Dataset entries:
+===+

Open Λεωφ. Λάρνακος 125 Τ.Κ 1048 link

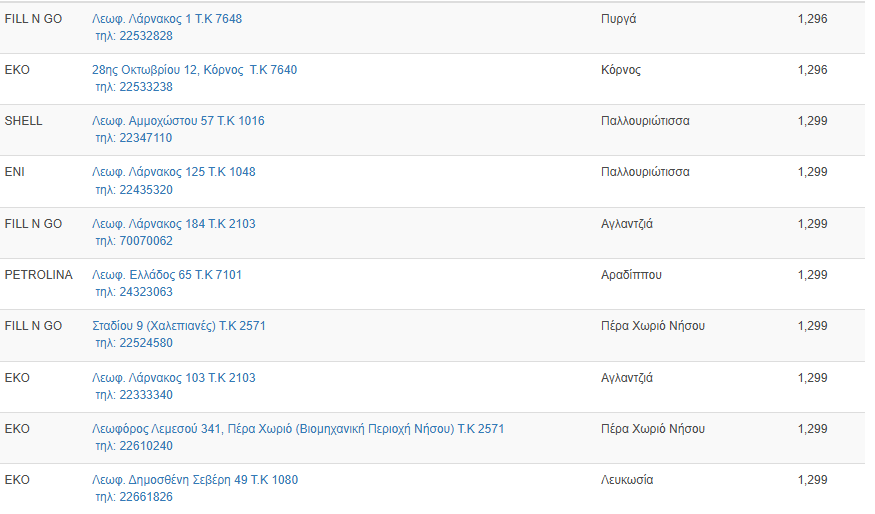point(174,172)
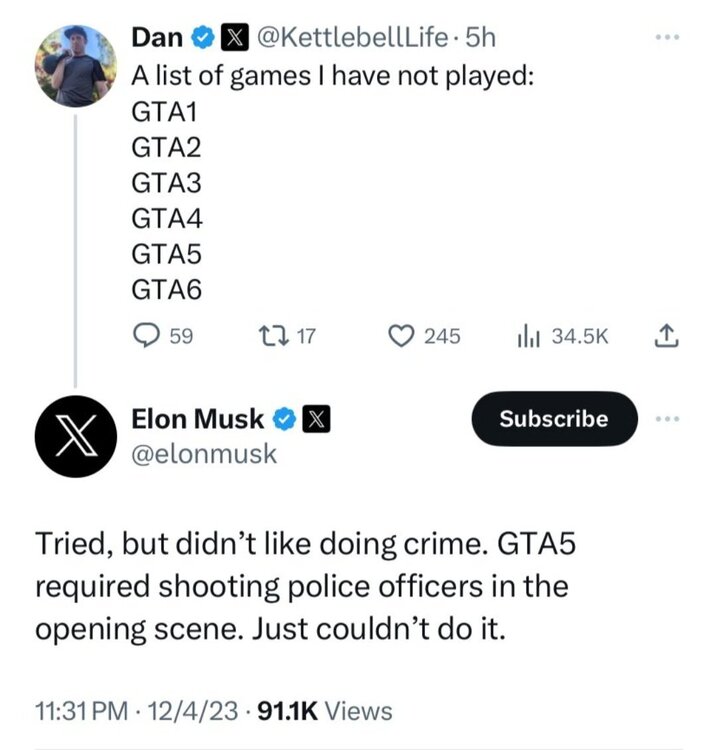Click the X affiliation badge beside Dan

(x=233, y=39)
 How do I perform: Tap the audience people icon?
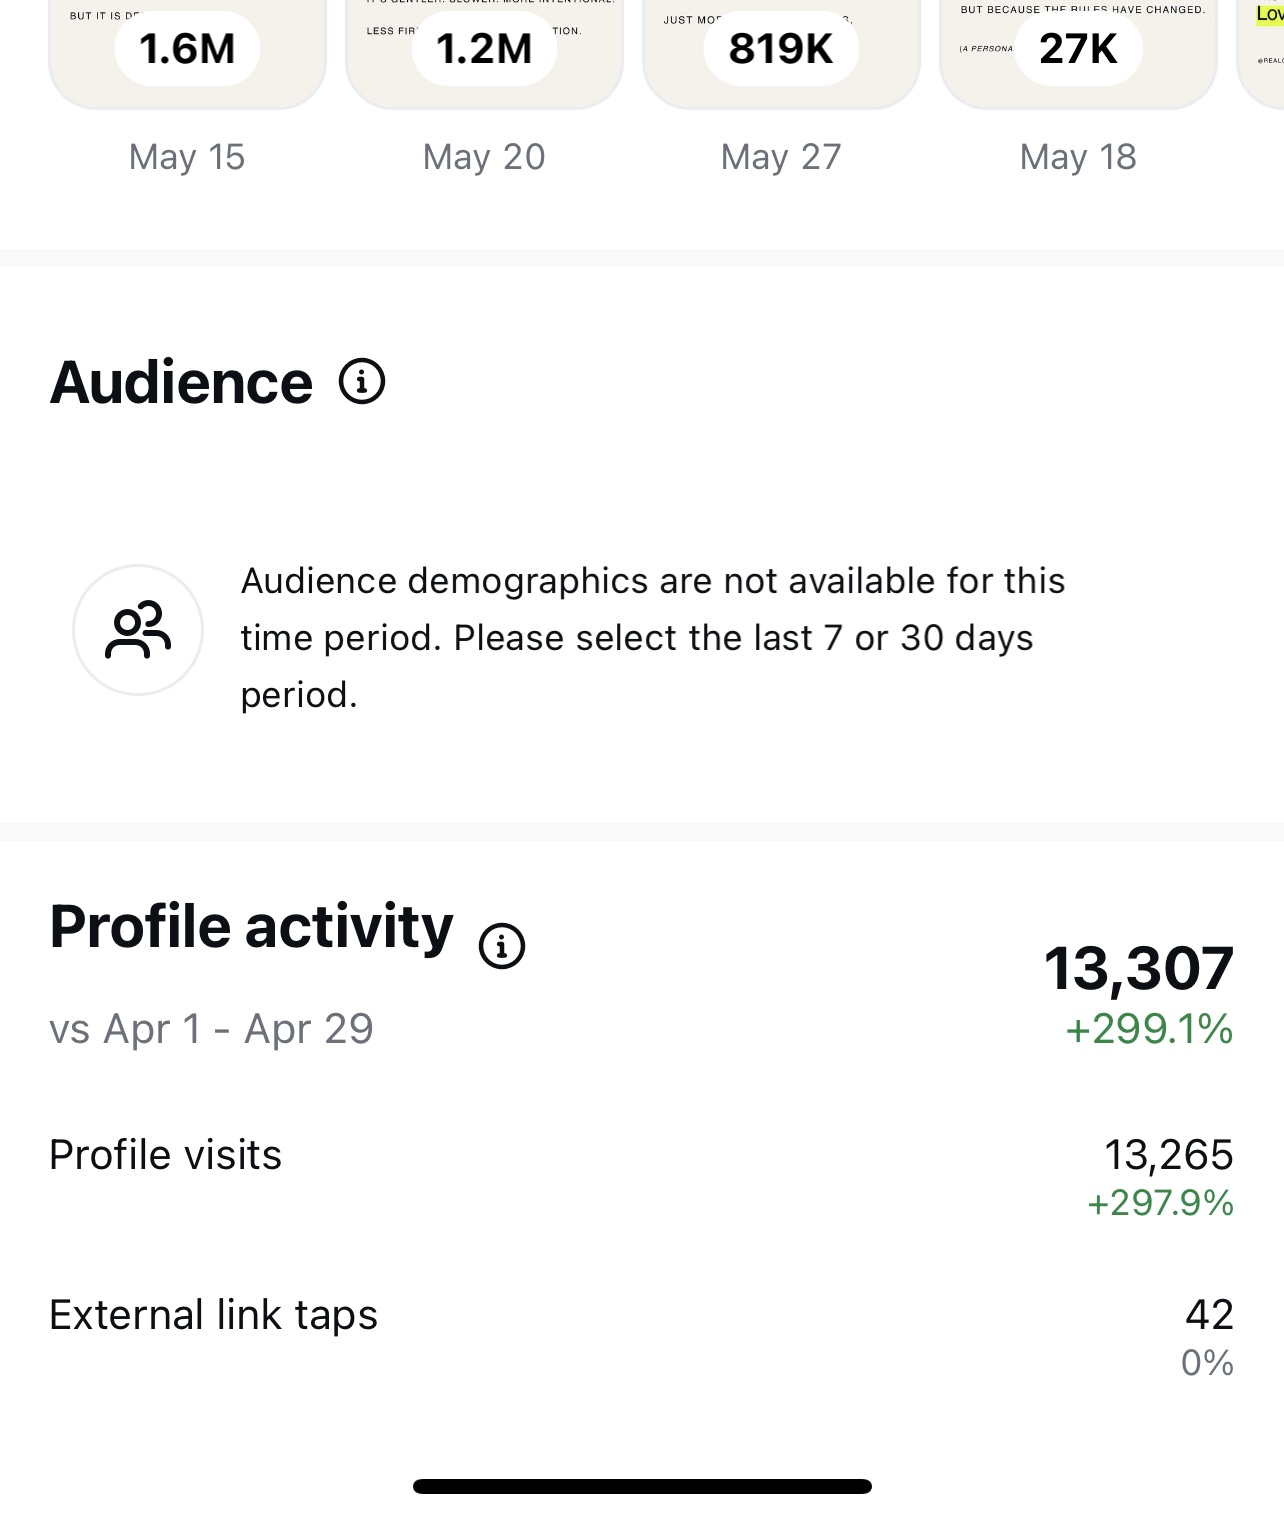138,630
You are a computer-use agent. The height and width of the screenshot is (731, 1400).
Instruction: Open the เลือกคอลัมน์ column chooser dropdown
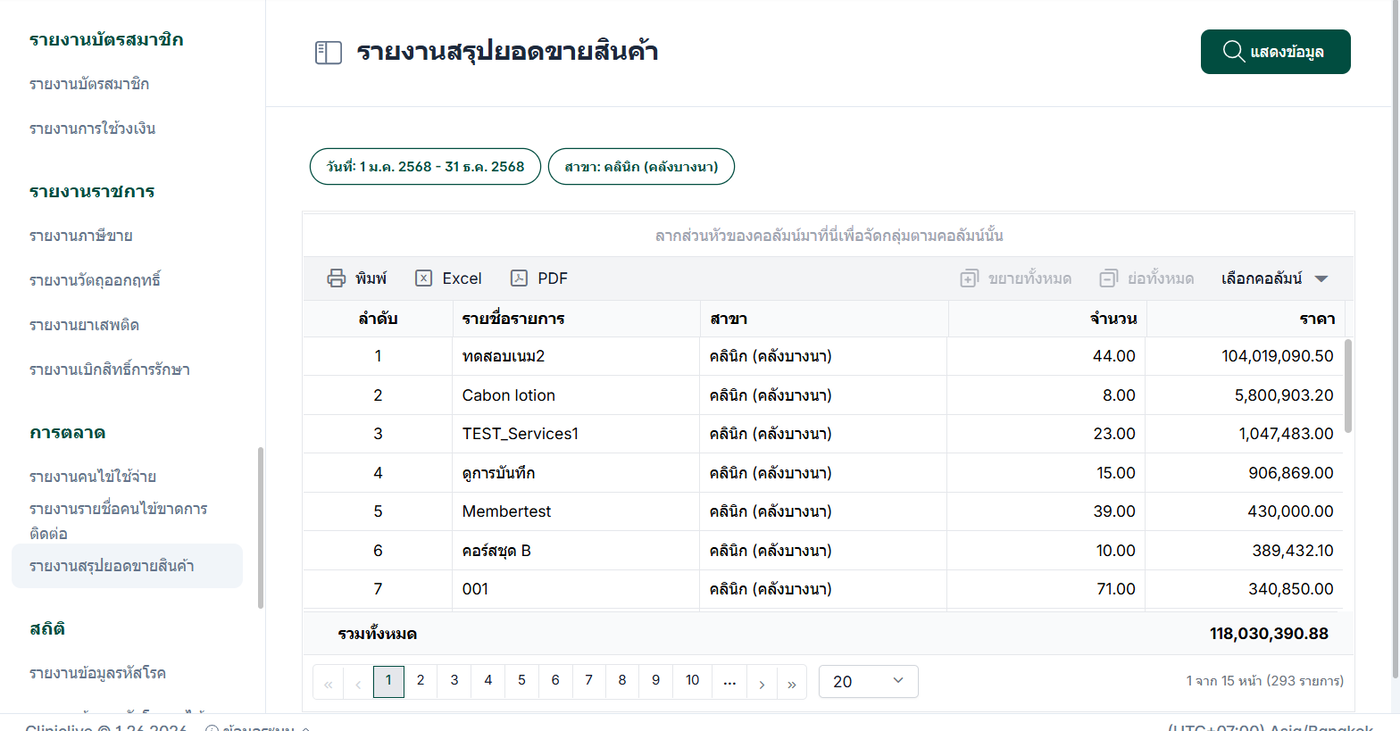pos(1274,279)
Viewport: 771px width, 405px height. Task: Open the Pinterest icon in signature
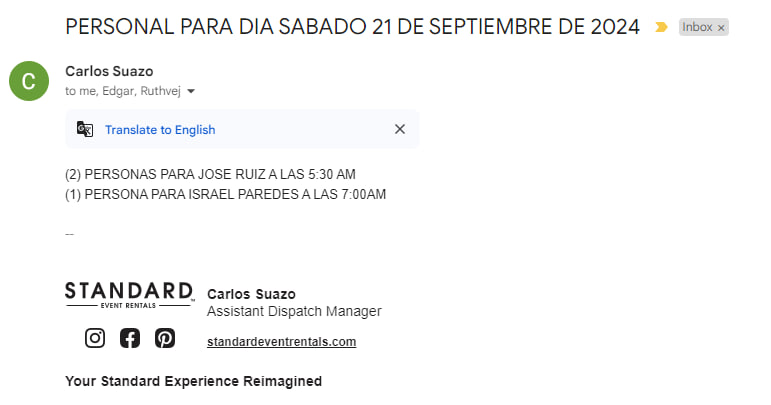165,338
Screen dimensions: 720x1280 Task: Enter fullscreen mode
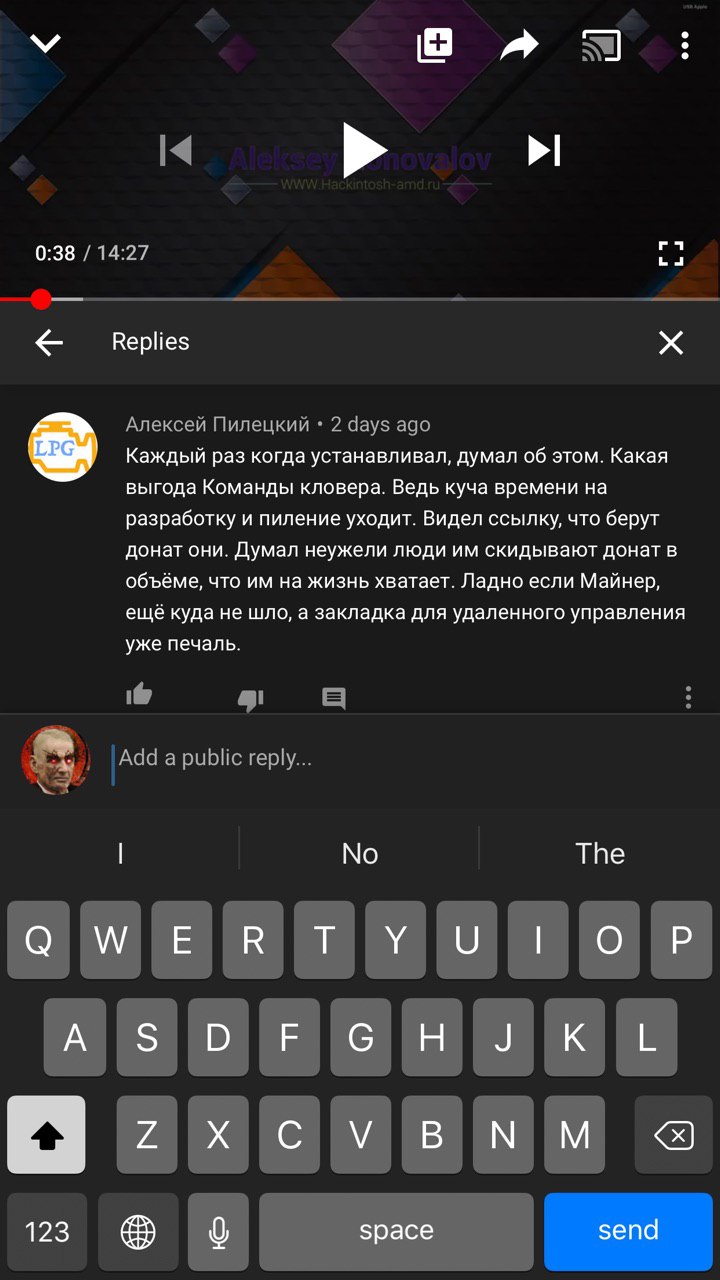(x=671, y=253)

+===+

## [DIRECTIONS]
Beginning with the line that contains "Instruction: Open the", reproduce every line through the end of the records above exactly, leaving pictures out.

## [SOLUTION]
Instruction: Open the เลือกคอลัมน์ column chooser dropdown
pos(1274,279)
Viewport: 771px width, 405px height. Task: Open the Pinterest icon in signature
165,338
Screen dimensions: 720x1280 Task: Enter fullscreen mode
(x=671, y=253)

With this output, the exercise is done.